He waved his hand, annoyed. "They will only arrest the men and lock them away. We won't be touched," again he could see everyone agreeing diligently. He had them. They believed in him. The thought made him feel elated.
"Walid," Haji walked back into the room. "My cousin will help if you will meet him."
Walid paused. He knew it wasn't going to be easy, but neither did he want to walk into a trap. Jaish al-Mahdi wasn't exactly the most disciplined group in the world. After all, he claimed to be a member to gain credibility, but it wasn't based on any vetting. "Where?"

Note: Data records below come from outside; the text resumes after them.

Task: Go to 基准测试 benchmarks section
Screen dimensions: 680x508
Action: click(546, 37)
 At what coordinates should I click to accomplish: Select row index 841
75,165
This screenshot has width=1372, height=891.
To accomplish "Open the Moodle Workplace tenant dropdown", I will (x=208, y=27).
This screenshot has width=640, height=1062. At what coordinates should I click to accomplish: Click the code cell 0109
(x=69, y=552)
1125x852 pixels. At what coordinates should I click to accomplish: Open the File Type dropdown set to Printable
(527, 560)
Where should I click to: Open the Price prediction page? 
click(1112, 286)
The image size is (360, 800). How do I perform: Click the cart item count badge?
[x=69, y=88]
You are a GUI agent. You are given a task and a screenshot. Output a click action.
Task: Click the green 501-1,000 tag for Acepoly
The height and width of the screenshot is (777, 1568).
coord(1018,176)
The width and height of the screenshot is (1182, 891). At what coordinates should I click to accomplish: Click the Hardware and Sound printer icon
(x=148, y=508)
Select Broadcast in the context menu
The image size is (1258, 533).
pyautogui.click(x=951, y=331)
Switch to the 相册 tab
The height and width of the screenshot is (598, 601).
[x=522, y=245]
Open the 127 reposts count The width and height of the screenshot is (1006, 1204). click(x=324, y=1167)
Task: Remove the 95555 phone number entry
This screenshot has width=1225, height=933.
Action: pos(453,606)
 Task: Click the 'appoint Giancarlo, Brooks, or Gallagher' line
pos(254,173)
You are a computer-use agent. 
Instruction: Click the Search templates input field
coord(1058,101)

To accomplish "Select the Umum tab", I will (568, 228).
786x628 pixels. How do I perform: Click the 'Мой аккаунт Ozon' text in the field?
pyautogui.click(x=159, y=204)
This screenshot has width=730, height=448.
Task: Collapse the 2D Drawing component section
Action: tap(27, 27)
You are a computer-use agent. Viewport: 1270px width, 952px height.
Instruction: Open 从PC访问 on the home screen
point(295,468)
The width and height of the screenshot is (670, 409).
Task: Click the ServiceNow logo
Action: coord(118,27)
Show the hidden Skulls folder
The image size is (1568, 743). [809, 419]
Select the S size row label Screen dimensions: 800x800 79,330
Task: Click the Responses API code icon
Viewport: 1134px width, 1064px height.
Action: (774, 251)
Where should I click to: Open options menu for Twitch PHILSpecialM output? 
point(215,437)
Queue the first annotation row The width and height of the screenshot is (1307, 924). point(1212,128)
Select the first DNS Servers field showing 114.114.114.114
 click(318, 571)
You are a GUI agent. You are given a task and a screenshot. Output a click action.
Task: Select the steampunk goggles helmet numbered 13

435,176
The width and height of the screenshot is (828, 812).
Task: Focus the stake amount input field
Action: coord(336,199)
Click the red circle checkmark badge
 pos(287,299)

"Sadr City. I know where he lives so we can go whenever you like."
"He'll be ready today?"
"Then we will meet with him," he looked at the group. He didn't want anyone in the group to see him stutter or show nervousness. So he would take only one more person.
The short man with a slight paunch perked his ears up. He looked as if he had been daydreaming the entire time. That was how Mohammad had been since he was a child. Walid had grown up with him, Haji and a few others in the group. He might have been in a constant daze but he was smart and always down for a thrill.
"You will come with us."
Mohammad groaned out loud and everyone laughed. Walid smiled. At least the car ride over would be full of jokes. Though at times, Mohammad could get on his nerves.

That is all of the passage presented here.